EXERCISE BRIEF:
Please go line by line through the material and copy each one containing the word "computer".

RECORDED DATA:
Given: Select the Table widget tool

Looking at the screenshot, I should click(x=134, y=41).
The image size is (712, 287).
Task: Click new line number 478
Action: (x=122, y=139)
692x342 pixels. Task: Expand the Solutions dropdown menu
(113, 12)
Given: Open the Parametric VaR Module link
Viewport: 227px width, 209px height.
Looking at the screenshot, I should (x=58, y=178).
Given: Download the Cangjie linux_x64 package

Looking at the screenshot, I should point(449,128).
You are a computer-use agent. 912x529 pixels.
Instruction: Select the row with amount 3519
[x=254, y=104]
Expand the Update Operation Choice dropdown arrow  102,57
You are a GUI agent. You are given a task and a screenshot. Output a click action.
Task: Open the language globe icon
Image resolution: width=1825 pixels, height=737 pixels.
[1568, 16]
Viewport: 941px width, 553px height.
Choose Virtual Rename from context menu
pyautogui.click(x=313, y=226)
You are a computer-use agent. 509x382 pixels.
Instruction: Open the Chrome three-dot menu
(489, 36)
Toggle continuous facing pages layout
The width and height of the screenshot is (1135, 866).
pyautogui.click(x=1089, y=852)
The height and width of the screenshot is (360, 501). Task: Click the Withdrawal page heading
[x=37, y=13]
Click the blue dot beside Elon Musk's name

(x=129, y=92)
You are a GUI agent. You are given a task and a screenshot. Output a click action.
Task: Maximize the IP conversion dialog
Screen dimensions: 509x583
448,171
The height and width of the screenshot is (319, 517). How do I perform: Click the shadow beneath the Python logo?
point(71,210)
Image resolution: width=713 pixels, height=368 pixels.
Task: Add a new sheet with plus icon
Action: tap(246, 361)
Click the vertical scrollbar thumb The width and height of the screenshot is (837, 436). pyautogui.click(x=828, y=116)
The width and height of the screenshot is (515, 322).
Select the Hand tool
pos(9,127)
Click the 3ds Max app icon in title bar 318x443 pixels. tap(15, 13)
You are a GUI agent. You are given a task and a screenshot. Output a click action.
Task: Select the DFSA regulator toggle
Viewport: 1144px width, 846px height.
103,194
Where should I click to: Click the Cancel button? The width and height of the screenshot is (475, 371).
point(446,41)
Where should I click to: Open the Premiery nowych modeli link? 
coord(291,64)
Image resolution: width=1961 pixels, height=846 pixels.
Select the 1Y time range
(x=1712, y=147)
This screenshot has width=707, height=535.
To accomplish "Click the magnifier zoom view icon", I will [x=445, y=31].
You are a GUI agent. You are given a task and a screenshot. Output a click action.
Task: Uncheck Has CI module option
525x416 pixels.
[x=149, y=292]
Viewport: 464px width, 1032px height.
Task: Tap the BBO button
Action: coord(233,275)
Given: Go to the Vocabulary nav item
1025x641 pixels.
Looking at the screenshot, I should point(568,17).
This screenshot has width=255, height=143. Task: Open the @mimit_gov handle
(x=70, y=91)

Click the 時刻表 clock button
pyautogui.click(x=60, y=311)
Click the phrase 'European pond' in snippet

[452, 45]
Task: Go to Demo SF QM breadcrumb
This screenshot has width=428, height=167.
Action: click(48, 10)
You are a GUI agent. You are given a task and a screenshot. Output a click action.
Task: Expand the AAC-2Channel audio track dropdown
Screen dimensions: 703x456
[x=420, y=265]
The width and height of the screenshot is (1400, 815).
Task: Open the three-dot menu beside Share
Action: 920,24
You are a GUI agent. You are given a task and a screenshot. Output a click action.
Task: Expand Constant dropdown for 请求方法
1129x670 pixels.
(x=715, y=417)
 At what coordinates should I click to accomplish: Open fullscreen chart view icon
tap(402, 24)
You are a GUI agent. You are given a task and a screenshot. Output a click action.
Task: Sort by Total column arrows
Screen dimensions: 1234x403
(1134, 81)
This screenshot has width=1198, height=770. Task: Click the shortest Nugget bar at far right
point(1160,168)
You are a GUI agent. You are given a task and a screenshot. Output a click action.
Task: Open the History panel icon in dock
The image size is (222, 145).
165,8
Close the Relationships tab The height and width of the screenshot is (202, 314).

SOLVED PROBLEM:
You are a computer-use agent. 912x529 pixels.
You are a computer-use agent. 509x382 pixels.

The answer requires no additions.